Text section:
▽
Jump to content

Connect SuperML | Leeroopedia MCP: Equip your AI agents with best practices, code verification, and debugging knowledge. Powered by Leeroo — building Organizational Superintelligence. Contact us at founders@leeroo.com.

Implementation:Farama Foundation Gymnasium CarRacing

From Leeroopedia
Knowledge Sources
Domains Reinforcement_Learning, Box2D_Environments
Last Updated 2026-02-15 03:00 GMT

Overview

CarRacing is a top-down car racing reinforcement learning environment where an agent drives a rear-wheel-drive car around a procedurally generated closed-loop track, learning from 96x96 RGB pixel observations.

Description

The CarRacing class implements a Gymnasium environment (gym.Env) that presents the agent with a top-down view of a car navigating a randomly generated race track. It is described as "the easiest control task to learn from pixels" and is a widely used benchmark for vision-based reinforcement learning. The environment uses the Box2D physics engine for world simulation and pygame for rendering. Each episode generates a new track by creating checkpoints around a deformed circle, connecting them with smooth curves, and laying down road tiles with friction properties. A FrictionDetector contact listener handles tire-road interactions, tracking which tiles the car visits and updating rewards accordingly.

The environment supports both continuous and discrete action spaces. In continuous mode, the agent provides three values: steering [-1, 1], gas [0, 1], and brake [0, 1]. In discrete mode, the agent selects from five actions: do nothing, steer right, steer left, gas, or brake. The car physics are delegated to the Car class from car_dynamics.py, which models realistic rear-wheel drive, steering dynamics, and friction. The observation is a 96x96 RGB image rendered from the top-down camera that follows and rotates with the car, with an animated zoom-in effect at the start of each episode.
△
Work instructions: Could you condense the paragraph of the CarRacing page that begins "The environment supports both continuous" into a short bulleted list of its main facts?

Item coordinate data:
▽
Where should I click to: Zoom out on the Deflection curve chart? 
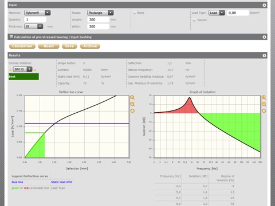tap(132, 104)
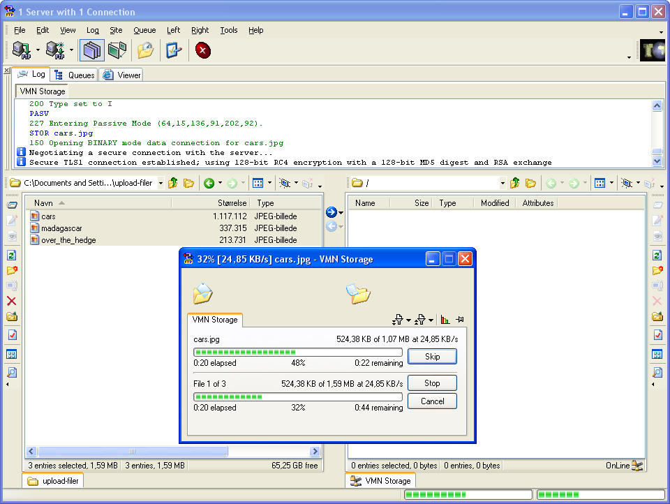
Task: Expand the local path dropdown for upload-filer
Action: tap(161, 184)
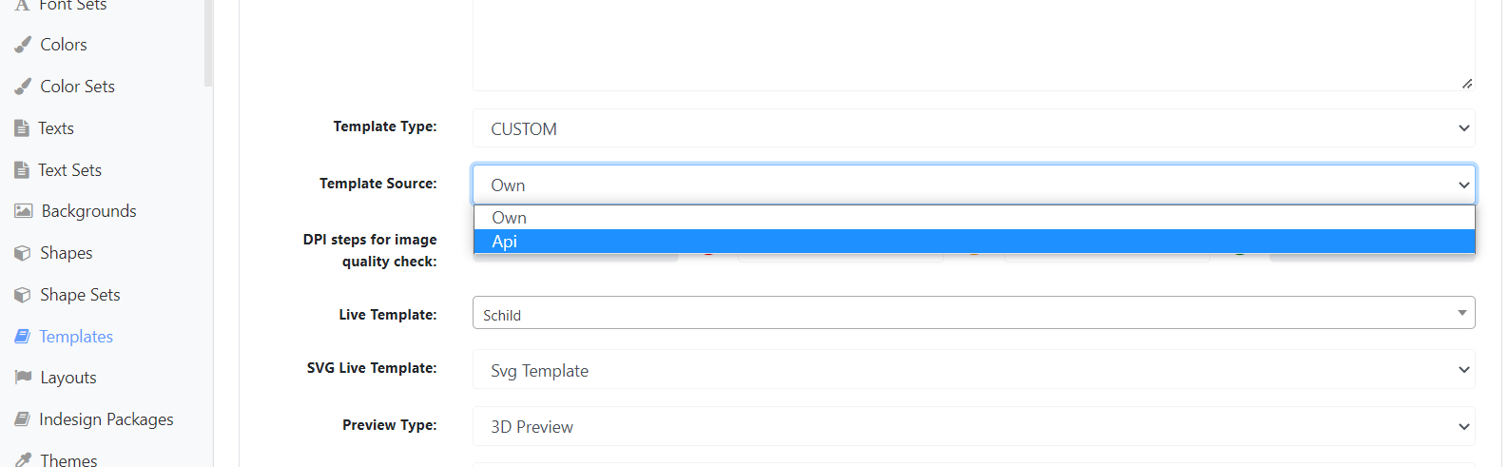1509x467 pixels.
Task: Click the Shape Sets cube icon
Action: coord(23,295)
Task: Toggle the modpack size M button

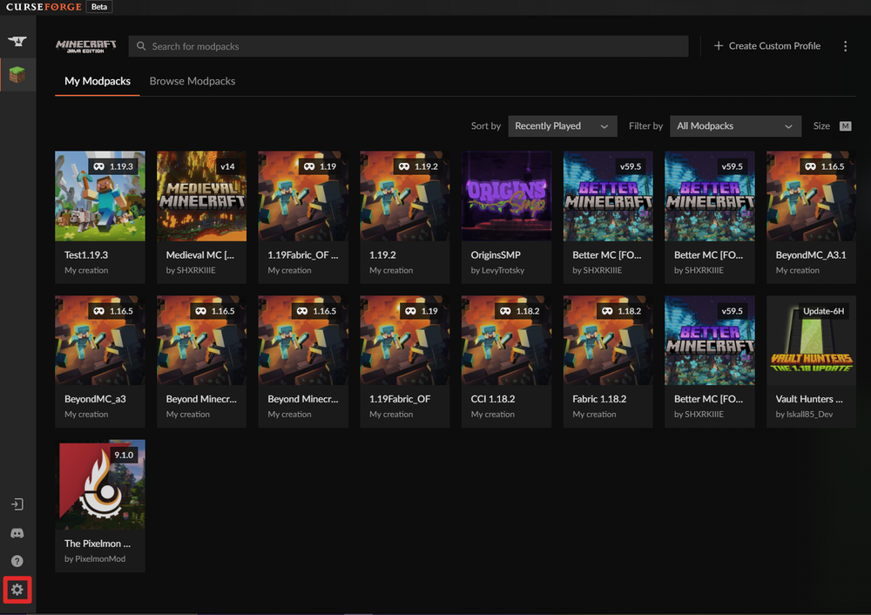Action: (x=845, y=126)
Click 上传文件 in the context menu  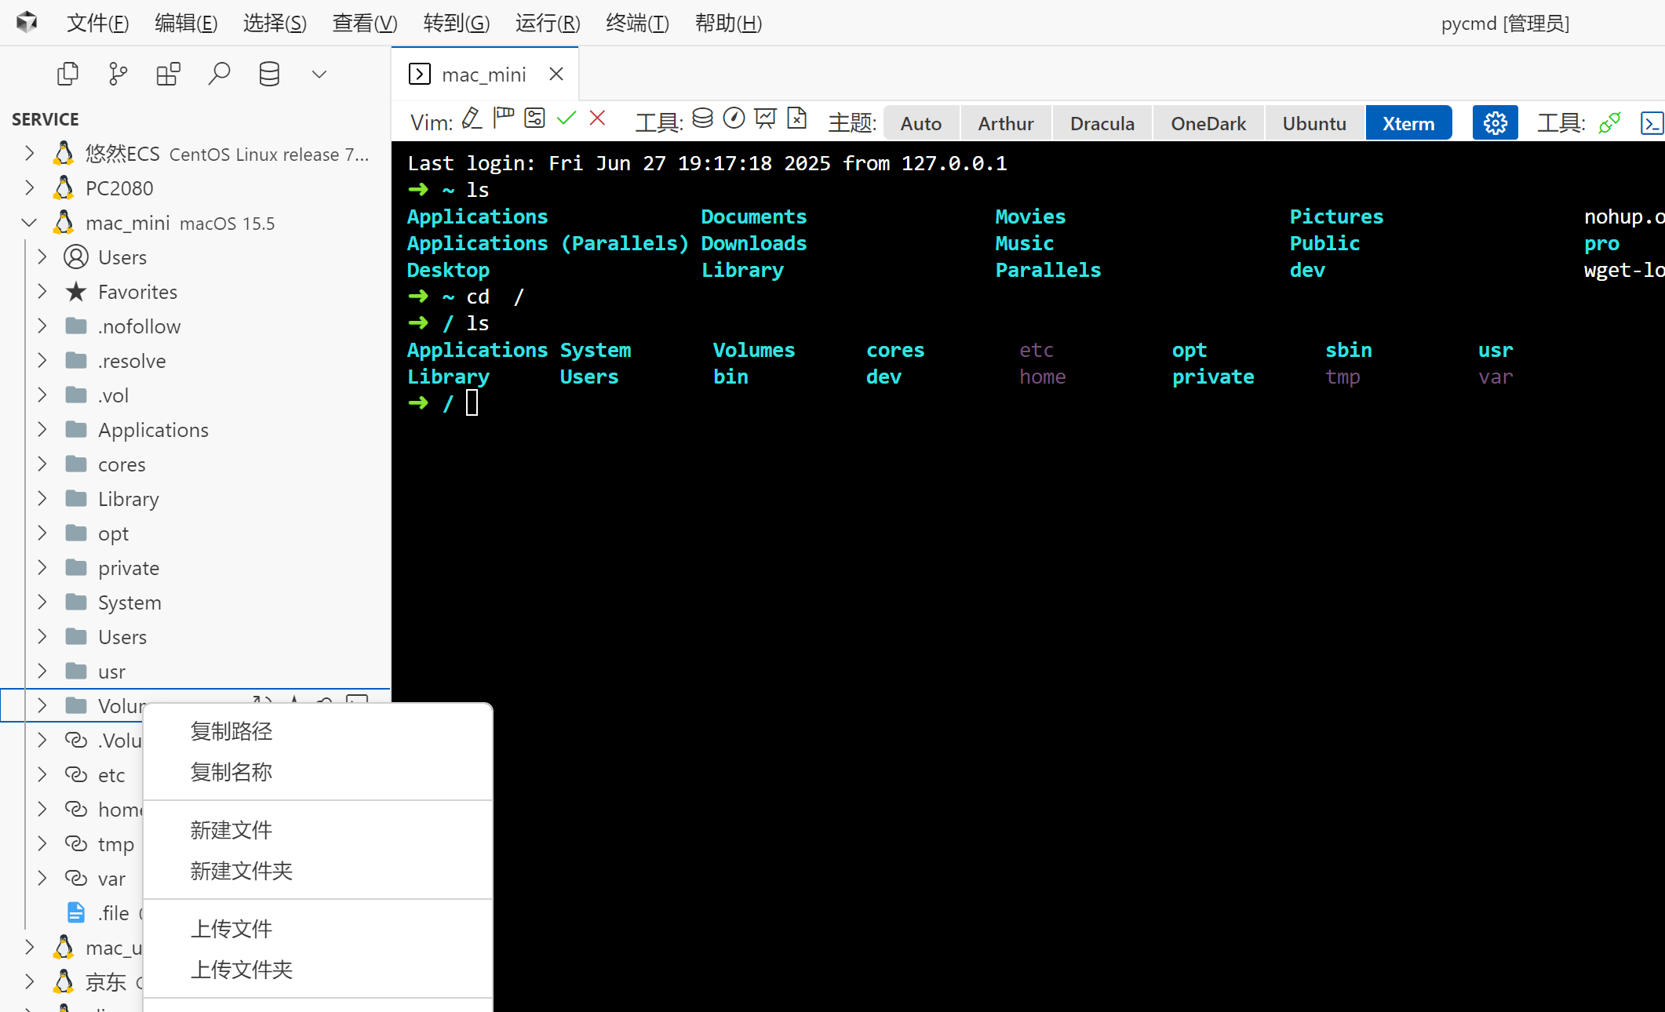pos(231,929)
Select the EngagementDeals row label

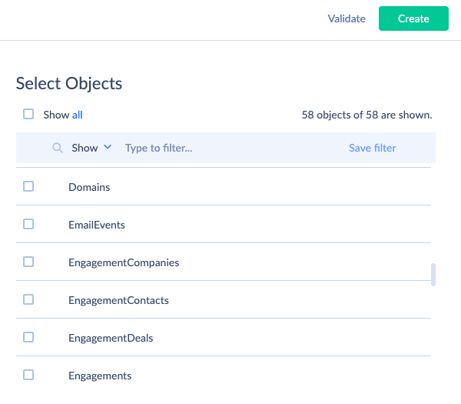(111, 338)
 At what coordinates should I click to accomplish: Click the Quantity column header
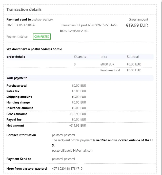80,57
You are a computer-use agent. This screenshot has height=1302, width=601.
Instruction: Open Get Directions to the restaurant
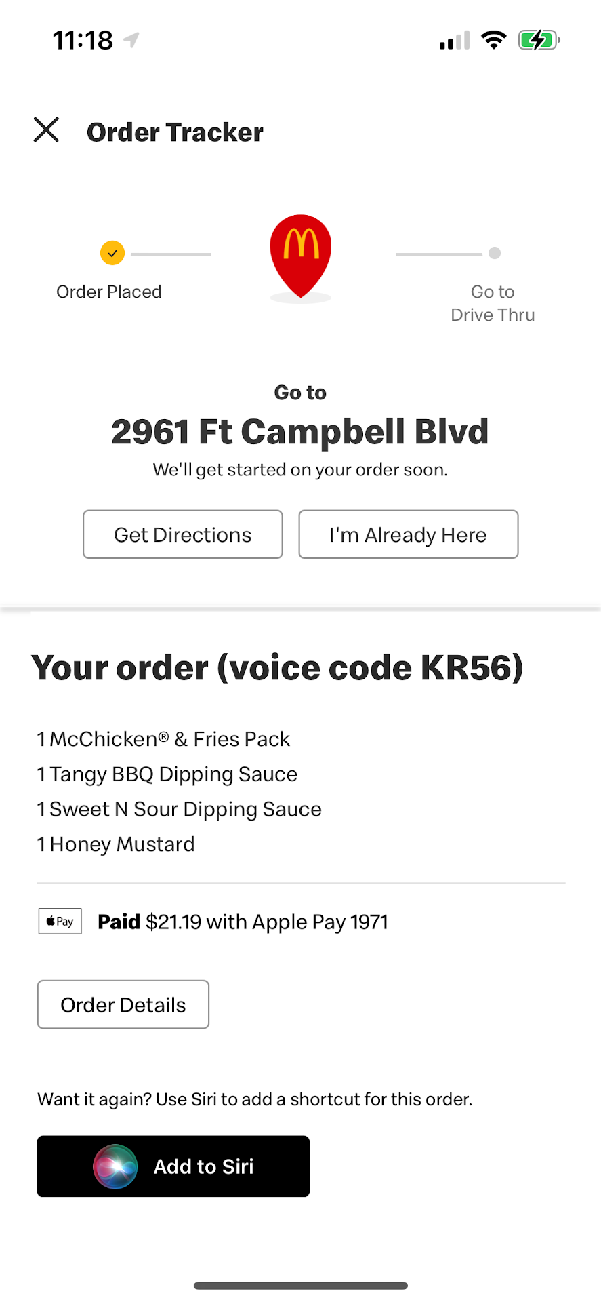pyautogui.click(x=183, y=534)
△
▽
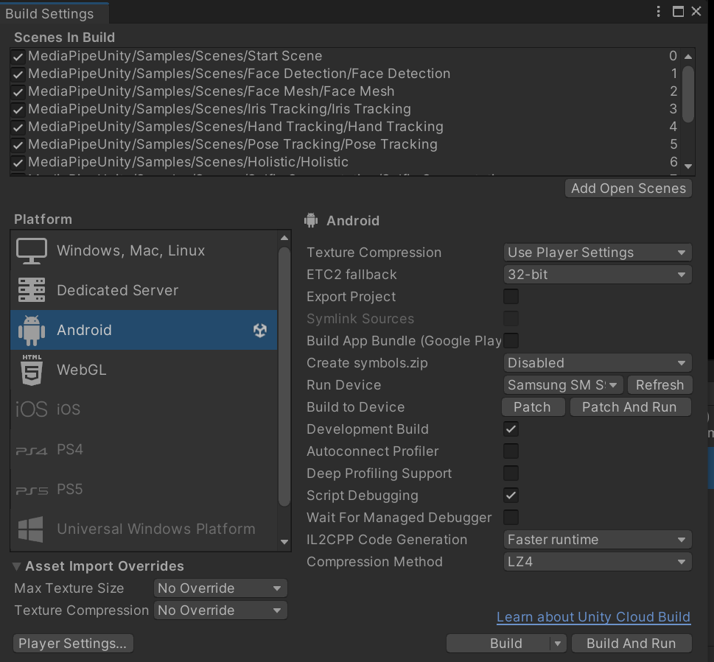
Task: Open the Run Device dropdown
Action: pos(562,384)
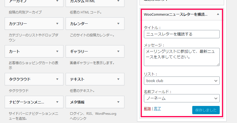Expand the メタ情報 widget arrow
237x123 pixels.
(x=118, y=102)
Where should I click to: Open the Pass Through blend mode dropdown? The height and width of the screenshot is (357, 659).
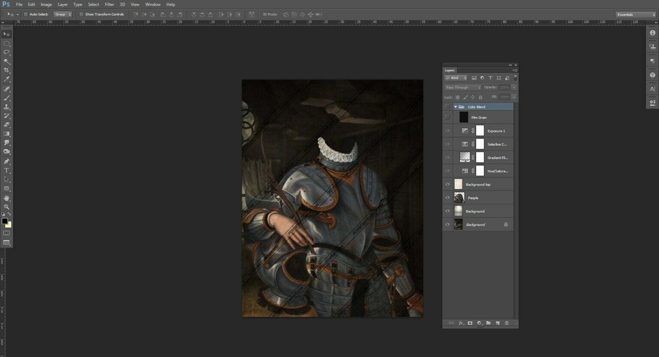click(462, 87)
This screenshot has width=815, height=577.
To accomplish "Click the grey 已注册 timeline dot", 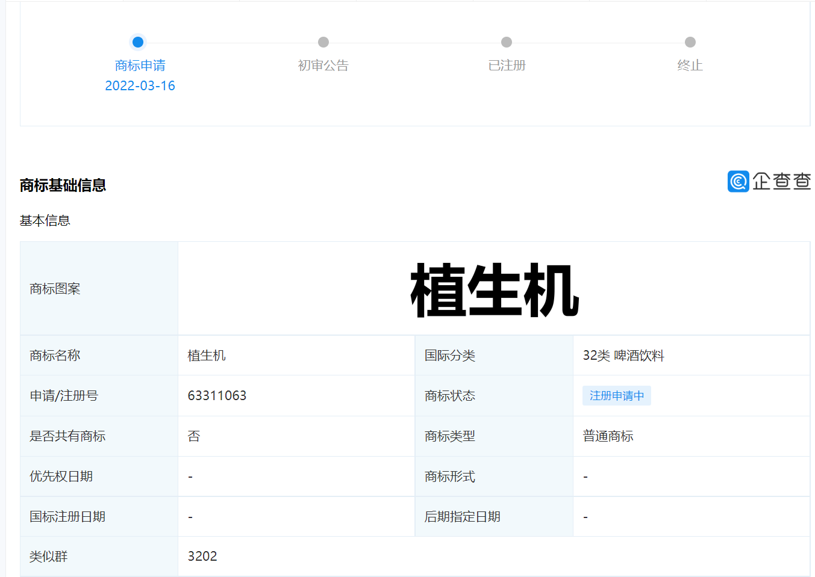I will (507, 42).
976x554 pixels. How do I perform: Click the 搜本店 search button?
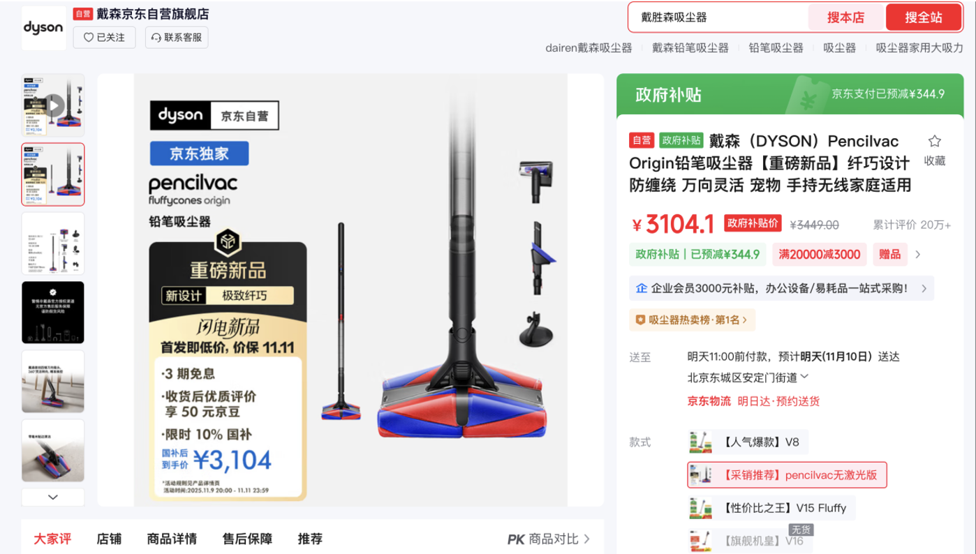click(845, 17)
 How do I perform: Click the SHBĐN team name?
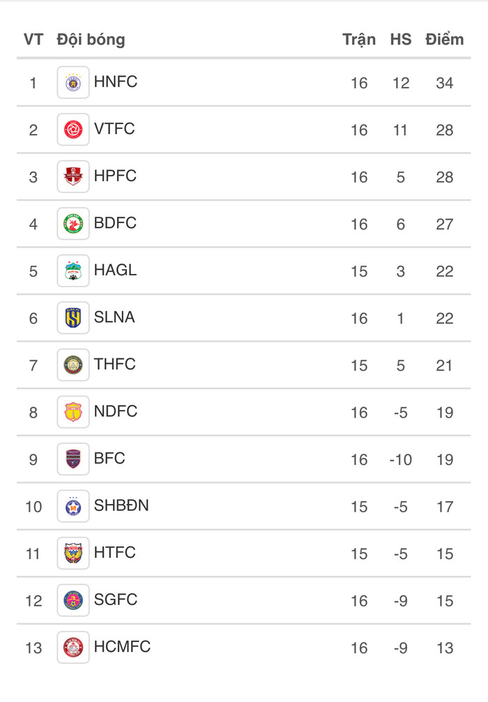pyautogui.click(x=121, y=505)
△
Response for this exercise:
- Action spaces: both continuous and discrete are supported.
- Continuous mode: three values, steering [-1, 1], gas [0, 1] and brake [0, 1].
- Discrete mode: five actions, do nothing, steer right, steer left, gas or brake.
- Car physics: handled by the Car class in car_dynamics.py, which models rear-wheel drive, steering dynamics and friction.
- Observation: a 96x96 RGB image from a top-down camera that follows and rotates with the car, with an animated zoom-in at the start of each episode.